▶ [DOCUMENT PASSAGE]:
##############################

New Braunfels, Texas

 

Keeping Sunday Holy

As a religious-education teacher in my parish, I devote a great deal of class time encouraging my students to attend Mass with their parents each Sunday. I find that, while the children would most likely choose to attend on a regular basis, it is the parents who seem to not find the time for this weekly devotion.

In the Dec. 29 edition of the Register, the article "How to Keep Holy the Sabbath Amid Youth Sports Schedules" (Culture of Life), the author discusses a variety of alternative ways to keep the Sabbath holy, some of which seem to exclude Mass attendance.

The article has left me confused. Am I wrong in understanding that the Catholic Church continues to teach that missing Mass is a mortal sin?

Is this article suggesting that keeping the Sabbath holy can be done through quality family time, such as family attendance at a soccer game or other outing, rather than a family Mass time? Does the Church now give the parent the ability to choose an activity other than Mass and not have to go to confession? While I have no issue with the suggestion, I just want to be certain that I am not incorrectly instructing my religious-education students.

##############################

▶ [DATASET EXTRACT]:
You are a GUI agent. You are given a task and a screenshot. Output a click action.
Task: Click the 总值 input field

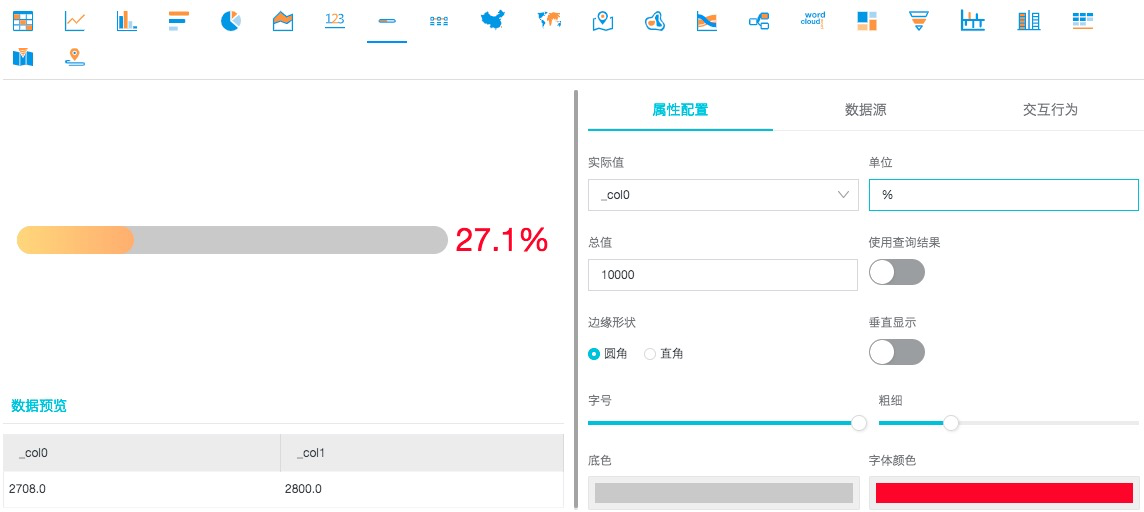pos(723,275)
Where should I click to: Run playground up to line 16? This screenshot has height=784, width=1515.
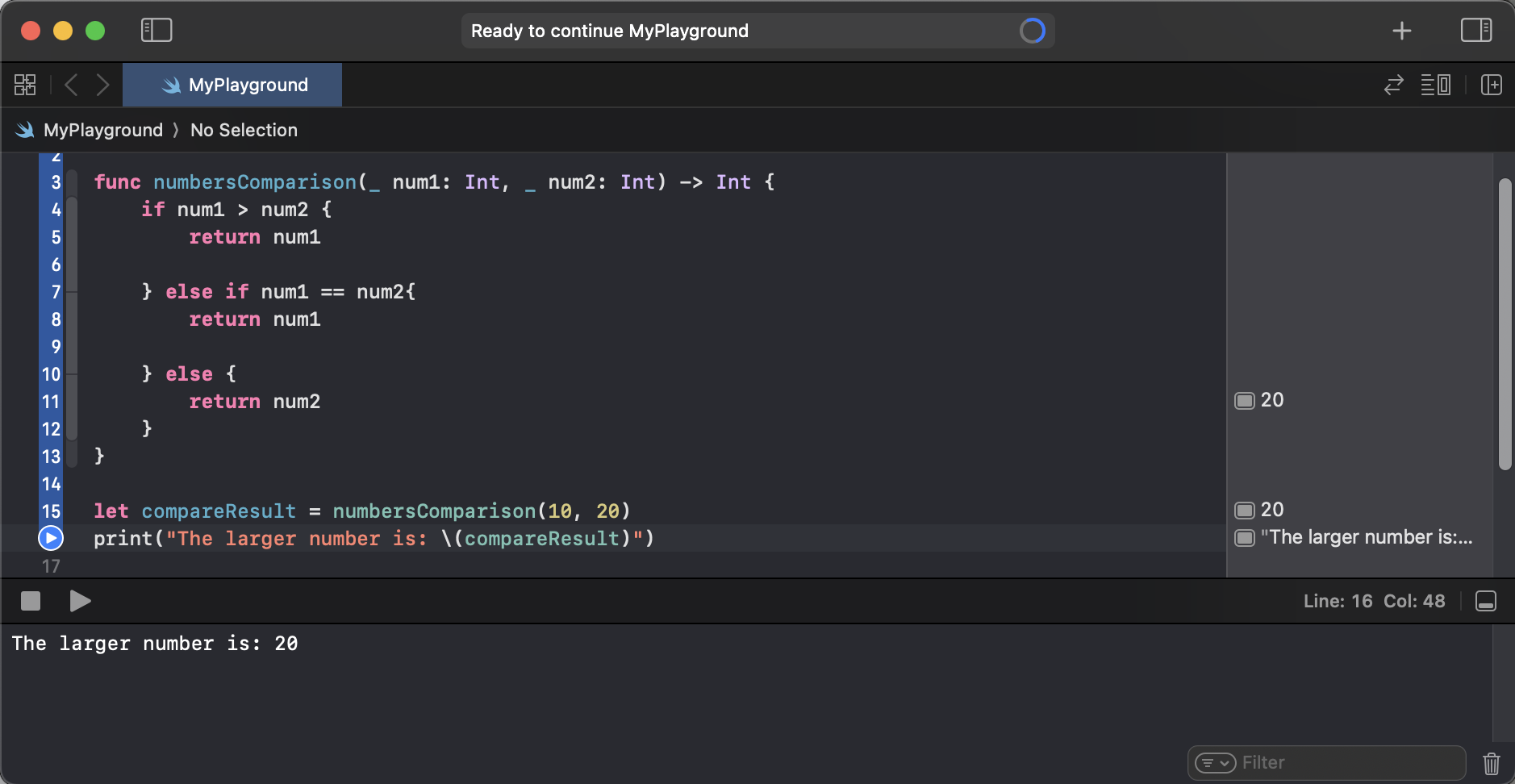coord(51,538)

##############################

▶ [EXERCISES TO COMPLETE]:
- A) Decide whether each statement agrees with the letter about keeping Sunday holy, answering yes or no and quoting the words of the letter that settle it: (i) The writer teaches religious education in a parish. (ii) The writer finds that the children are the ones who do not make time for Mass. (iii) The article discussed appeared in the Dec. 29 edition of the Register.
- B) Rewrite the paragraph of the letter about keeping Sunday holy that begins "Is this article suggesting" as a short list, keeping its main facts.
- C) According to the letter about keeping Sunday holy, what is the title of the article that left the writer confused?
The records can be set aside; nothing here depends on them.

▶ [OUTPUTS BY TASK]:
- A)
(i) Yes: "As a religious-education teacher in my parish"
(ii) No: "it is the parents who seem to not find the time for this weekly devotion."
(iii) Yes: "In the Dec. 29 edition of the Register"

- B)
- The writer asks whether the article suggests that quality family time, such as attending a soccer game or another outing together, can keep the Sabbath holy in place of family Mass.
- The writer asks whether the Church now lets parents choose an activity other than Mass without going to confession.
- The writer has no issue with the suggestion but wants to be sure of not instructing religious-education students incorrectly.

- C) "How to Keep Holy the Sabbath Amid Youth Sports Schedules"